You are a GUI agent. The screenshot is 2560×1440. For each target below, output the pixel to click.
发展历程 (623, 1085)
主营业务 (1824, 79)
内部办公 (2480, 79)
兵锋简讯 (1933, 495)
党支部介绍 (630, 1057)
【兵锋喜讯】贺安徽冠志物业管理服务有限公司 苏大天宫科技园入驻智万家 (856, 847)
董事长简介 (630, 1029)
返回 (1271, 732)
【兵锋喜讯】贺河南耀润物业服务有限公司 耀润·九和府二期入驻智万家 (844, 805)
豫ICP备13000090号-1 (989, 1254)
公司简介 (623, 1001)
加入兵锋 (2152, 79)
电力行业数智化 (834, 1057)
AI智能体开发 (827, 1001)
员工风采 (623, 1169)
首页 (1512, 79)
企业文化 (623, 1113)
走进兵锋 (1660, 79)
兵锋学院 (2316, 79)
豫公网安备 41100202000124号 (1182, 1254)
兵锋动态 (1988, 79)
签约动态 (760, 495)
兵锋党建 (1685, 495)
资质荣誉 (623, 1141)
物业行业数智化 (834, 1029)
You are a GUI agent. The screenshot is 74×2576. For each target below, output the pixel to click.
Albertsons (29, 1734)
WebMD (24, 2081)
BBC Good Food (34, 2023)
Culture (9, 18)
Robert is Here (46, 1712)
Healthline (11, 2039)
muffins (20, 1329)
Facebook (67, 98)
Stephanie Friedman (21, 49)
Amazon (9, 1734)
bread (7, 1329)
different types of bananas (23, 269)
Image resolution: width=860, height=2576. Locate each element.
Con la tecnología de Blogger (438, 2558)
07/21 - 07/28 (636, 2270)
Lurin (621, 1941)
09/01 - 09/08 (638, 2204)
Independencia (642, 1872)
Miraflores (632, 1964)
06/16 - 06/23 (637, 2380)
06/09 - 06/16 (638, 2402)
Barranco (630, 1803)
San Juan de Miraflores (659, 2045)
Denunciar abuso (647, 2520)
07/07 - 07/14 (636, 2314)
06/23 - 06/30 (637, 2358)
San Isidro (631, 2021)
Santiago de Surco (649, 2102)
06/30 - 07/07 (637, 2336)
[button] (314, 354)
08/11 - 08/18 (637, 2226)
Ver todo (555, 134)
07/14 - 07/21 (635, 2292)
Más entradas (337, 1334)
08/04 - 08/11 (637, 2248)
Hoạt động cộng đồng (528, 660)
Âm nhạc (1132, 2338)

·····

Line by line, reproduce the data exactly.

You are a GUI agent. The screenshot is 2560×1440. For each target below, output the pixel to click.
发展历程 (623, 1085)
主营业务 (1824, 79)
内部办公 (2480, 79)
兵锋简讯 (1933, 495)
党支部介绍 (630, 1057)
【兵锋喜讯】贺安徽冠志物业管理服务有限公司 苏大天宫科技园入驻智万家 (856, 847)
董事长简介 (630, 1029)
返回 (1271, 732)
【兵锋喜讯】贺河南耀润物业服务有限公司 耀润·九和府二期入驻智万家 (844, 805)
豫ICP备13000090号-1 (989, 1254)
公司简介 (623, 1001)
加入兵锋 (2152, 79)
电力行业数智化 (834, 1057)
AI智能体开发 (827, 1001)
员工风采 (623, 1169)
首页 (1512, 79)
企业文化 (623, 1113)
走进兵锋 (1660, 79)
兵锋学院 (2316, 79)
豫公网安备 41100202000124号 (1182, 1254)
兵锋动态 (1988, 79)
签约动态 (760, 495)
兵锋党建 (1685, 495)
资质荣誉 (623, 1141)
物业行业数智化 (834, 1029)
You are a GUI agent. The screenshot is 74×2576. For each target below, output the pixel to click.
Albertsons (29, 1734)
WebMD (24, 2081)
BBC Good Food (34, 2023)
Culture (9, 18)
Robert is Here (46, 1712)
Healthline (11, 2039)
muffins (20, 1329)
Facebook (67, 98)
Stephanie Friedman (21, 49)
Amazon (9, 1734)
bread (7, 1329)
different types of bananas (23, 269)
Image resolution: width=860, height=2576. Locate each element.
Con la tecnología de Blogger (438, 2558)
07/21 - 07/28 (636, 2270)
Lurin (621, 1941)
09/01 - 09/08 (638, 2204)
Independencia (642, 1872)
Miraflores (632, 1964)
06/16 - 06/23 (637, 2380)
06/09 - 06/16 (638, 2402)
Barranco (630, 1803)
San Juan de Miraflores (659, 2045)
Denunciar abuso (647, 2520)
07/07 - 07/14 (636, 2314)
06/23 - 06/30 (637, 2358)
San Isidro (631, 2021)
Santiago de Surco (649, 2102)
06/30 - 07/07 (637, 2336)
[button] (314, 354)
08/11 - 08/18 (637, 2226)
Ver todo (555, 134)
07/14 - 07/21 (635, 2292)
Más entradas (337, 1334)
08/04 - 08/11 (637, 2248)
Hoạt động cộng đồng (528, 660)
Âm nhạc (1132, 2338)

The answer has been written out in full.